Above us on the road, someone was setting up a generator-powered bank of flood lamps. Suddenly, the coulee was lit by an eye-watering white brilliance. The state trooper in charge of the accident scene was silhouetted against the glare, the rain blowing like bits of crystal in the wind. “We got the Jaws,” he called down. “You guys find out anything?”

“The guy’s name was Andy Swan,” Clete hollered up the slope. “He worked with the execution team that fried Bundy. He’s probably checking in with him about now.”

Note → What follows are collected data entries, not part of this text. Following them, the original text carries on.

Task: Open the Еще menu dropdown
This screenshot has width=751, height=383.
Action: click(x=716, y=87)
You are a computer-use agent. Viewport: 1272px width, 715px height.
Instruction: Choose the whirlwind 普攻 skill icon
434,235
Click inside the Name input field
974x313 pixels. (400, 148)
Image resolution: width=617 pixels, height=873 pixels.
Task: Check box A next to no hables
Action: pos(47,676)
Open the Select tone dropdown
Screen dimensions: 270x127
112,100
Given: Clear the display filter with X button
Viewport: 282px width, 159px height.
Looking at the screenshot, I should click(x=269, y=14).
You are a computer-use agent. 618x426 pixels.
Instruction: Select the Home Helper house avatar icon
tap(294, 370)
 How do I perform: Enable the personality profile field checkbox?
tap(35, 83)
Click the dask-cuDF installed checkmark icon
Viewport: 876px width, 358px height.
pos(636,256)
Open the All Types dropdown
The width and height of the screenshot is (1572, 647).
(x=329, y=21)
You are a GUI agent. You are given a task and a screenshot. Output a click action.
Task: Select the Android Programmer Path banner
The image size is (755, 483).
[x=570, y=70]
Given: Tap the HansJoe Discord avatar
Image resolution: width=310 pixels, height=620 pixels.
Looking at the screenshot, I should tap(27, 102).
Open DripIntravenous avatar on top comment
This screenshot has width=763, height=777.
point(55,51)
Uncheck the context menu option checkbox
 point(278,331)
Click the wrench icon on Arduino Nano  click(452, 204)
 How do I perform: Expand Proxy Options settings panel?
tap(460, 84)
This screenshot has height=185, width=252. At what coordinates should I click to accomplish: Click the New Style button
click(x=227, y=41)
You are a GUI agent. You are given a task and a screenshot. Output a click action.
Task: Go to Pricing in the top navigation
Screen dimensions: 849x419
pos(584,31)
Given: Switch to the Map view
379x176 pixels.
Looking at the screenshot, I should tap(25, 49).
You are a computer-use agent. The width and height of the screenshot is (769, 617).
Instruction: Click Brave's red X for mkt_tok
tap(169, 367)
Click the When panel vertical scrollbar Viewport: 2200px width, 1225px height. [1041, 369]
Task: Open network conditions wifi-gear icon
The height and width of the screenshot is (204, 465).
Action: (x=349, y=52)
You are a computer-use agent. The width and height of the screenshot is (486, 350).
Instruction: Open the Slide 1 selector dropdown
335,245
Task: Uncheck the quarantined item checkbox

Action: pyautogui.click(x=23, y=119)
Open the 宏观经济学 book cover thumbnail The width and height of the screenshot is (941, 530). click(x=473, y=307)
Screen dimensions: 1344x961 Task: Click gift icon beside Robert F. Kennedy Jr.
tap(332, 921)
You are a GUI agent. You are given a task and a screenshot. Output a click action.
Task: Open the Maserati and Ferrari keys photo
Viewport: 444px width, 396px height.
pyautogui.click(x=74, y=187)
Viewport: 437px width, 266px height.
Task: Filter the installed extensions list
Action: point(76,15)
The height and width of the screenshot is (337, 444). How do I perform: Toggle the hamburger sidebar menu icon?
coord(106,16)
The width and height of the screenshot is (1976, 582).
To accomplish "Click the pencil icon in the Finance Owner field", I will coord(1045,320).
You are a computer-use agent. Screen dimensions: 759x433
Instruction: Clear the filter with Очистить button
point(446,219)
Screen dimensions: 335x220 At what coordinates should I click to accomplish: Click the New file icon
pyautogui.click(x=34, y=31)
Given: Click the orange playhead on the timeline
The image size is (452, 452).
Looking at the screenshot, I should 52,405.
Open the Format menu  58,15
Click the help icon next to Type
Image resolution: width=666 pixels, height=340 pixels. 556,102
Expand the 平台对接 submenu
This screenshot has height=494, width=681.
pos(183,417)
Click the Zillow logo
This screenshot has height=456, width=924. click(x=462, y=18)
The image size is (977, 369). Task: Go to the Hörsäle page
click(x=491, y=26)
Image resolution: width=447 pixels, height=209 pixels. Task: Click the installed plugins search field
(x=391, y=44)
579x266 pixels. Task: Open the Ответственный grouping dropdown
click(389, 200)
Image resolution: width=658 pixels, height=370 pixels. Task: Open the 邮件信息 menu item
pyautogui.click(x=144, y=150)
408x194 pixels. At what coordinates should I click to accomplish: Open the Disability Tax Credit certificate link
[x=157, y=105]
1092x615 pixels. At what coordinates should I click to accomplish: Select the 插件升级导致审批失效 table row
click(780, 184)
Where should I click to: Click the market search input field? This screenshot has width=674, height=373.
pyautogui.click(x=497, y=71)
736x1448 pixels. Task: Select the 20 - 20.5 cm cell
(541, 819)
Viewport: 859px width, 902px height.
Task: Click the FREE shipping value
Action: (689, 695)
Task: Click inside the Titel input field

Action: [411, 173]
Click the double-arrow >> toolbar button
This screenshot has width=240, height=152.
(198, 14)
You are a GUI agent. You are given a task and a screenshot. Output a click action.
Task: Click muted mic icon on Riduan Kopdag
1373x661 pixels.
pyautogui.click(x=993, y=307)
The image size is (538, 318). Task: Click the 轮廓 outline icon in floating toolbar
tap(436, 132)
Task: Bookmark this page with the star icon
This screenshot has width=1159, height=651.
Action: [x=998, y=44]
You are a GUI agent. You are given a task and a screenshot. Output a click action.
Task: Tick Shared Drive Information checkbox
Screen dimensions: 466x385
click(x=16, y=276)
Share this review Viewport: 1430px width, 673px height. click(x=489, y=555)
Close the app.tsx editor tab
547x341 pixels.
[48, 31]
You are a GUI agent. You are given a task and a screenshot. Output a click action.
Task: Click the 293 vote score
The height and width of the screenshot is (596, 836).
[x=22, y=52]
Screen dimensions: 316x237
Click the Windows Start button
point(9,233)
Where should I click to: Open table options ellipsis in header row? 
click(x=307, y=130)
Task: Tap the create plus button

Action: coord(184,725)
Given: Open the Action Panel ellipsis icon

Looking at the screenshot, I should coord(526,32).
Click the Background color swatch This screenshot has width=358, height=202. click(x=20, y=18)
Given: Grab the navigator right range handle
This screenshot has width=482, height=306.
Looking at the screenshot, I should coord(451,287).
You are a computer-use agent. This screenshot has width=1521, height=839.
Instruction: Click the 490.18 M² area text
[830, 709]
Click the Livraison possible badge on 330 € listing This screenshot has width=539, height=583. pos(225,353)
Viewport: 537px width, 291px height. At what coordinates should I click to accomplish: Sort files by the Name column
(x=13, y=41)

But Clete’s cynical remark served as a poor disguise for our mood and the hopelessness of our situation. Our investigation into the accident by the coulee had eaten up time that Alafair may not have had. While we dithered, she suffered. We got back on Interstate 10 and headed west toward Jeff Davis Parish while I tried to get through to someone in the sheriff’s department there. Finally the 911 operator patched me through to a plainclothes detective who was working an extra duty shift that night. His name was Huffinton. At first the name didn’t register. Then I remembered him. “What is it this time?” he said.

This time? “You responded to the ‘shots fired’ at the river?” I said.

“I’m the guy,” he replied, sucking on a tooth or a mint. “What do you need?”

He was the same detective who had gotten into it with Clete and who had made a remark about my history with alcohol. “Down by the river, at the same location where I had to pop those guys, there’s an old Acadian cottage. It’s stacked with bales of hay. There’s a tractor not far from it.”

“What about it?”

“My daughter has been abducted. I’m not sure where she’s being held, but one of the perps in the abduction described a house or cabin just like the one by the river. I’m on I-Ten west of Crowley, but I need you guys to jump on the place right now. You copy on that?”

“No, I don’t copy anything. A kidnap victim is being held in a shack full of hay?”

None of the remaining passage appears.